Dalam rangka lebih meningkatkan dan memperlancar pelaksanaan pengenaan PPn BM atas penyerahan Kendaraan Bermotor dan pelaksanaan pemberian restitusi atas PPn BM yang terlanjur di pungut sebagaimana dimaksud dalam Surat Edaran Direktur Jenderal Pajak Nomor : SE-17/PJ.51/1999 tanggal 2 November 1999, dipandang perlu melakukan penyempurnaan atas Surat Edaran dimaksud. Pokok-pokok penyempurnaan Surat Edaran ini adalah :

  1. Pemungutan PPn BM atas penyerahan kendaraan hasil perakitan dari kendaraan bermotor yang diimpor dalam keadaan terurai (CKD) oleh Non-ATPM/Non-Industri Perakitan dan kendaraan angkutan orang atau van hasil pengubahan dari kendaraan sasis atau kendaraan angkutan barang oleh Industri Perakitan/Karoseri kepada Non-ATPM/Non-Industri Perakitan, yang menurut Surat Edaran Direktur Jenderal Pajak Nomor : SE-17/PJ.51/1999 dilakukan oleh industri Perakitan atau Perusahaan Karoseri dilakukan penyesuaian.
  2. Disamping itu diberikan petunjuk tentang tatacara restitusi atas PPn BM yang terlanjur dipungut atas pembelian kendaraan angkutan umum oleh pembeli kendaraan.

Sehubungan dengan hal-hal tersebut, beberapa ketentuan dalam Surat Edaran Direktur Jenderal Pajak Nomor : SE-17/PJ.51/1999 tanggal 2 November 1999 diubah dan disempurnakan, yaitu sebagai berikut :

  1. Saat Terutang, Pemungut dan Dasar Pengenaan Pajak PPn BM. Ketentuan mengenai saat terutangnya, Pemungut dan Dasar Pengenaan Pajak PPn BM sebagaimana dimaksud dalam Surat Edaran Direktur Jenderal Pajak Nomor : SE-17/PJ.51/1999 diubah dan disempurnakan sehingga menjadi sebagai berikut :

    1. Atas impor kendaraan dalam bentuk CBU.
      Saat terutangnya PPn BM atas impor kendaraan dalam bentuk CBU adalah saat Barang Kena Pajak tersebut dimasukkan kedalam Daerah Pabean sesuai dengan ketentuan peraturan perundang-undangan Pabean, sedangkan saat pemungutan pajaknya adalah bersamaan dengan saat pemungutan Bea Masuk.

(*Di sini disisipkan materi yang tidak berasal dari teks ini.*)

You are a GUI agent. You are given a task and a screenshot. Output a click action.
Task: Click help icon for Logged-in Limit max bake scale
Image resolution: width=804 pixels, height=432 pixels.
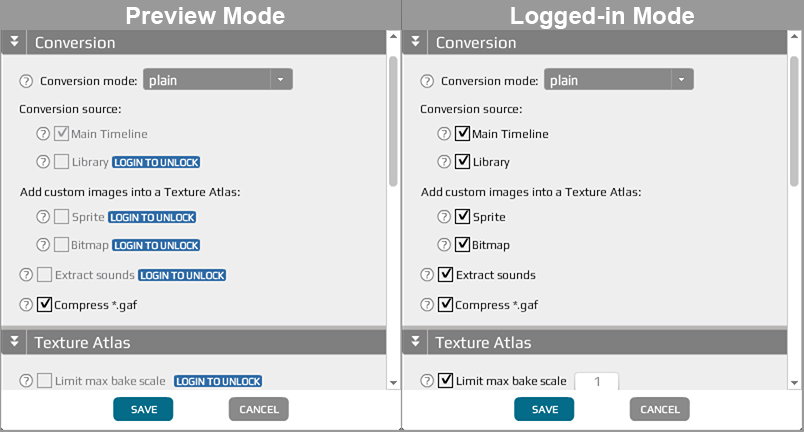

Dengan demikian atas impor kendaraan bermotor dalam bentuk CBU yang memungut PPn BM adalah Jenderal Bea dan Cukai. Dasar Pengenaan Pajak yang digunakan untuk menghitung PPn BM terutang adalah sebesar nilai impor yang di pakai sebagai dasar penghitungan Bea Masuk, ditambah Bea Masuk dan pungutan lainnya yang dikenakan berdasarkan ketentuan perundang-undangan Pabean yang berlaku.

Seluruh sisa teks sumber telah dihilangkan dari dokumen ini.